Monday, 28 March 2016

Harvest Monday - some actual harvests! And potting on the toms

You may remember that I have a purple sprouting broccoli plant on my allotment. It was one that I left growing from the previous year, to see what would happen. Well, it produced a whole load of new healthy leaves and even started sprouting again this spring, hurrah, (which I made the first picking from a few weeks ago). But....I took my eye off it and some hungry pigeons pretty much stripped the whole plant, sigh. But....I covered it with some odd bits of chickenwire to keep the birds off and it's put on some new growth again, hurrah!
So this week I snipped off the best bits, it was worth giving the plant a second (or third) chance
They were so sweet and tasty, boiled quickly in a tiny bit of water. Hopefully there'll be more to come too. (Though it's in the space I need to put my red onions soon)
Yesterday (Easter Sunday) we decided to do a roast in the evening. The potatoes are from storage at home and the beets are those I got from my friend last week. The parsnip actually came from my plot! I thought I'd lifted them all. The leaves die off over winter making them hard to see but I spotted some new growth peeking out of the soil, which gave it away.
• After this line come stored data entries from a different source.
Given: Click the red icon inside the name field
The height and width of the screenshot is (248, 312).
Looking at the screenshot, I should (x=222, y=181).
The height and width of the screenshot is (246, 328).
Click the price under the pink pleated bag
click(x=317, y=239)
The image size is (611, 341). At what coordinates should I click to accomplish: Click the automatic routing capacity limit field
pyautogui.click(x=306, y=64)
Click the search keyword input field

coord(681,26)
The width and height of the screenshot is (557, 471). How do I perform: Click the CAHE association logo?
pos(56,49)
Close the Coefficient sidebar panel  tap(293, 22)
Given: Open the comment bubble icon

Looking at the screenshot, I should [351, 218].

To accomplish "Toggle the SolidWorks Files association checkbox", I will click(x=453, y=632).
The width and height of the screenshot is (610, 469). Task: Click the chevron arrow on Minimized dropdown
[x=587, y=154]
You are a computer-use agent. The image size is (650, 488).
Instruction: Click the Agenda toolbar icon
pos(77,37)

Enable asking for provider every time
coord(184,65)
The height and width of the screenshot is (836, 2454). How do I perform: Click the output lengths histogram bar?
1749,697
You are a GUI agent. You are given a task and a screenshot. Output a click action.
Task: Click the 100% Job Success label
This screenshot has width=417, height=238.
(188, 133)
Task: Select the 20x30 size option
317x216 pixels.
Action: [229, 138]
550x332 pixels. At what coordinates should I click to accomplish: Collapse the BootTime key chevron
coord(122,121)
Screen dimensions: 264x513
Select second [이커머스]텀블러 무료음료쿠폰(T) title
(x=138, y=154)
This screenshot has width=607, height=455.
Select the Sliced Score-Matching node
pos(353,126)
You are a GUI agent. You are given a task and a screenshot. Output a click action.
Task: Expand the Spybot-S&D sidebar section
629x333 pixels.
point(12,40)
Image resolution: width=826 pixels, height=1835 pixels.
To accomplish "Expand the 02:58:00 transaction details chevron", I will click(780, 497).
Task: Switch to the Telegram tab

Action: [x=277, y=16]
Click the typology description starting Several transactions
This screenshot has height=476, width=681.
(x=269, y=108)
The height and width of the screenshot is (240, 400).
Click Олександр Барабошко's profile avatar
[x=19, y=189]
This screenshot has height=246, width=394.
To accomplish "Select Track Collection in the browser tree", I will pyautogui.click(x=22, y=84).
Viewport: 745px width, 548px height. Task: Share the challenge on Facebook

They start to get woody if you leave them to grow for much longer but this one was fine.
In case the beets were a bit tough I cut them up smallish to make sure they got soft when roasted in a bit of oil (and covered the dish with foil during the cooking to keep in the moisture). But the star of the show was the humble onion.....I'd found a few more small ones this week in a tray in the shed at the allotment - they'd got hidden underneath some bits and pieces and I'd forgotten about them. Anyway....roasted with the beets and some Rosemary from the front yard, these were so sweet and melted in the mouth....delish. (Sorry about the pic, the dish was very hot to hold!)
And today I picked some parsley from the lean to at home. This is the parsley, that germinated by itself in the homemade compost my toms had grown in last summer (as I'd put a seeded parsley plant in my compost bin a couple of years ago). It's come on really well the last few weeks with the longer hours of daylight.
Whilst Storm Katie was raging today (so much rain and wind!) I made a stew in the slow cooker....first, on the hob, softening an onion and some garlic in butter with the last two leeks from my friend's plot. Then added a tin of tomatoes, chopped carrot, a bit of cayenne pepper and some water plus some butter beans I'd previously cooked in the slow cooker. Once I got the temperature up I added it to the slow cooker for a few hours. Then about half an hour before eating, added in a defrosted bag of rocket pesto and some chopped parsley. Yes, it was good, so good, mmm.
This week I've potted on my toms, they were getting a bit lanky
We have old, worn laminate floor downstairs so I can get away with making a mess in the's easy to clean up after.
I use peat-free compost, putting a bit in the bottom of each pot, then use an old pencil to push-out the tom plants from the plug cells, drop the healthiest toms gently into each pot and then fill the pots carefully with compost around them, using an old spoon. Toms can grow roots from their stems, so potting them on like this encourages new roots and stronger plants.
I didn't make too much mess...honest! There were a few straggly toms that I didn't pot-on, you have to be ruthless sometimes....I don't have the space to grow-on too many more plants than I'll need, though I have got a few spares, which will go to a neighbour if I don't need them
They're now in the lean to, protected from the coldest weather with some bubble wrap (Including some tucked against the glass window). It can get very warm in there during the day if it's sunny, but cold at night.
Although they'd be warmer inside the house, they'll be better off for light in the lean to. It's a bit of a compromise but worked ok last year.
Also in the lean to, my early potatoes (variety Colleen) have chitted nicely. I was going to plant them out this weekend but the storm scuppered that. Maybe this week instead.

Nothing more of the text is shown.